• STUDY MATERIAL:
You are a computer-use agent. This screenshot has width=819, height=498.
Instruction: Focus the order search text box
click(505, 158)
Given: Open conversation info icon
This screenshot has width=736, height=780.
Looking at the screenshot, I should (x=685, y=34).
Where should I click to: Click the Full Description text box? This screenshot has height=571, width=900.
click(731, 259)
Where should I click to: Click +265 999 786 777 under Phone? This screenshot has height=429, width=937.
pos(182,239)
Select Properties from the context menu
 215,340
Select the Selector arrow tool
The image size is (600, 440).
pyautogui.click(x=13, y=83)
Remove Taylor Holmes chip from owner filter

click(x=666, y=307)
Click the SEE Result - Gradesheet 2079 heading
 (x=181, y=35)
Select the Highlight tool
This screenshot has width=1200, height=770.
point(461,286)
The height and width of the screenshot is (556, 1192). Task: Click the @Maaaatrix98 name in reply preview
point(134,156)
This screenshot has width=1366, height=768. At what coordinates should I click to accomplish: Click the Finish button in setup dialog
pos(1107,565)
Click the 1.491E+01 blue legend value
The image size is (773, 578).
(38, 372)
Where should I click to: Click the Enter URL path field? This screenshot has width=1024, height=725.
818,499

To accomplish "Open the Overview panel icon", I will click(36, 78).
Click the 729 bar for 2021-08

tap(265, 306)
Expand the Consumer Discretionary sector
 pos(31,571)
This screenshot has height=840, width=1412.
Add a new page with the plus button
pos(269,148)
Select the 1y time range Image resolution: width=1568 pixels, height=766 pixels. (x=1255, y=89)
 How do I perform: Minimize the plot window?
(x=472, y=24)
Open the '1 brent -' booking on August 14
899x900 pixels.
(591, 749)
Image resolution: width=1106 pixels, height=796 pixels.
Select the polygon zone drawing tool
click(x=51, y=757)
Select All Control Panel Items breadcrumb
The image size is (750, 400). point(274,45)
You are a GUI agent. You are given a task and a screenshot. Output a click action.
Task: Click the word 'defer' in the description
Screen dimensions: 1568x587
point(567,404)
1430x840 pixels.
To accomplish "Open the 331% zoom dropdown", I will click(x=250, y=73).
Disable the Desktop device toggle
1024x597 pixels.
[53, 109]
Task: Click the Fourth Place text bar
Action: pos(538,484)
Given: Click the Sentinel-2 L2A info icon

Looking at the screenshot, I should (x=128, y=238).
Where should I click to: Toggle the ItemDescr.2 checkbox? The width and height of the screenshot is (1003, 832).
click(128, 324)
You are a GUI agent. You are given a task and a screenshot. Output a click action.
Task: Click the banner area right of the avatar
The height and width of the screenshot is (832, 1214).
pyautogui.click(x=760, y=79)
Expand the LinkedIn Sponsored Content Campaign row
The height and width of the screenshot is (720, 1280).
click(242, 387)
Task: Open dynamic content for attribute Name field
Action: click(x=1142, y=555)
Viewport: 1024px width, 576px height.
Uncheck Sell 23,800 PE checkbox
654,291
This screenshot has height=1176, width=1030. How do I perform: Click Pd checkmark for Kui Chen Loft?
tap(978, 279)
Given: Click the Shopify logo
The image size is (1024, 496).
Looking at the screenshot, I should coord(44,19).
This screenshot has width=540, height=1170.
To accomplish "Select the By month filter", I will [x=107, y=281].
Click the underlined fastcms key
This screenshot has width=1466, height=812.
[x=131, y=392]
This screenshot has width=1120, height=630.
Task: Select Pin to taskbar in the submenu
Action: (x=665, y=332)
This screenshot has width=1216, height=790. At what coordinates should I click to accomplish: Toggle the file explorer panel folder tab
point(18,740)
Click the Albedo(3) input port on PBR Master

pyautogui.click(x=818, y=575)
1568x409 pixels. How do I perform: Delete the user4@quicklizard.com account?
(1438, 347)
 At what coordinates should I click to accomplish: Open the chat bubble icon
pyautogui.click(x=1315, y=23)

• TASK INSTRUCTIONS:
Nothing but the lines from the first line of the listing above through the line holding "Given: Open conversation info icon" should be reproduced, and each must match exactly.

• EXPECTED OUTPUT:
You are a computer-use agent. This screenshot has width=819, height=498.
Instruction: Focus the order search text box
click(505, 158)
Given: Open conversation info icon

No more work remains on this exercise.